→ **TEXT**
★ ★ ★ ★ ★
Forget playing “the girlfriend” or “the mum.” Television is proving an embarrassment of riches for women thanks to complex, original characters and female-centric plots that are attracting Oscar-calibre movie stars to the small screen.


Once regarded as the step child to Hollywood movies, A-list actors like Nicole Kidman, Reese Witherspoon and Susan Sarandon are flocking to TV series, and jostling for this year’s Emmy awards.


And there’s more to come.


Oscar winners Julia Roberts and Penelope Cruz have their first big TV series lined up for next year, while five-time Oscar nominee Amy Adams is due to return to the small screen for the first time since 2005 as the star of HBO’s “Sharp Objects.”


“There is no stigma attached to doing TV anymore, given the opportunities and the writers who are working in television,” said Debra Birnbaum, Executive Editor of television at Variety.


While women have long complained about the paucity of good parts for women in Hollywood movies, this year’s female Emmy nominees read like a Who’s Who of acting.
★ ★ ★ ★ ★
→ **DATA SHOWN**
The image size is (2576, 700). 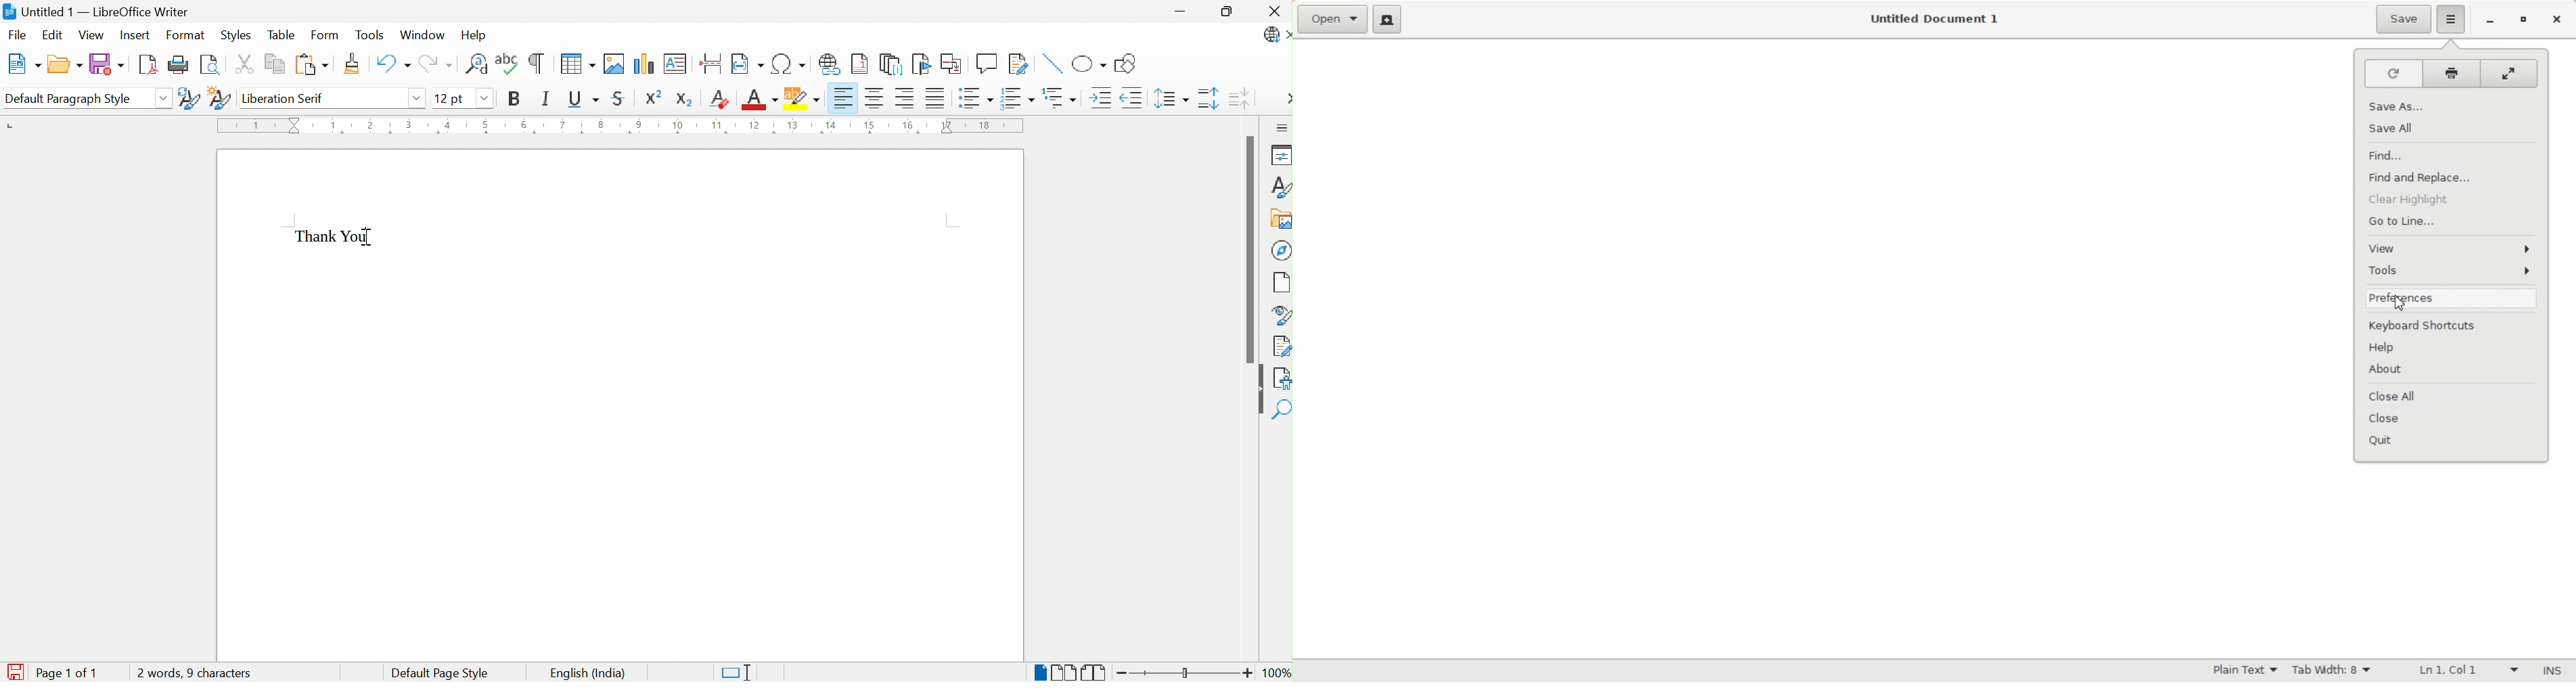 I want to click on Gallery, so click(x=1278, y=218).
★ ★ ★ ★ ★
→ **LIST OF TASKS**
[A] Give the passage about women in television again word for word, beginning at the words "And there’s more" and stopping after the words "Who of acting.".
[B] Proceed with the piece about women in television, writing on from the last sentence shown.

→ **TASK RESPONSES**
[A]
And there’s more to come.


Oscar winners Julia Roberts and Penelope Cruz have their first big TV series lined up for next year, while five-time Oscar nominee Amy Adams is due to return to the small screen for the first time since 2005 as the star of HBO’s “Sharp Objects.”


“There is no stigma attached to doing TV anymore, given the opportunities and the writers who are working in television,” said Debra Birnbaum, Executive Editor of television at Variety.


While women have long complained about the paucity of good parts for women in Hollywood movies, this year’s female Emmy nominees read like a Who’s Who of acting.

[B]
“Feud: Bette and Joan,” starring Jessica Lange and Sarandon as Hollywood movie rivals Joan Crawford and Bette Davis, is seen by awards pundits in a close race for the limited series Emmy in September with “Big Little Lies,” a murder mystery against a backdrop of wife battering, adultery, rape and female rivalry.


“Big Little Lies,” stars Emmy nominees Kidman, Witherspoon, Shailene Woodley and Laura Dern in a tale of female rivalry and sisterhood in which men take a decidedly back seat.


It was picked up and produced by Kidman, 50, an Oscar winner for “The Hours,” and Witherspoon, 41, who took home the Academy Award in 2006 for “Walk the Line,” as their first starring roles in series television.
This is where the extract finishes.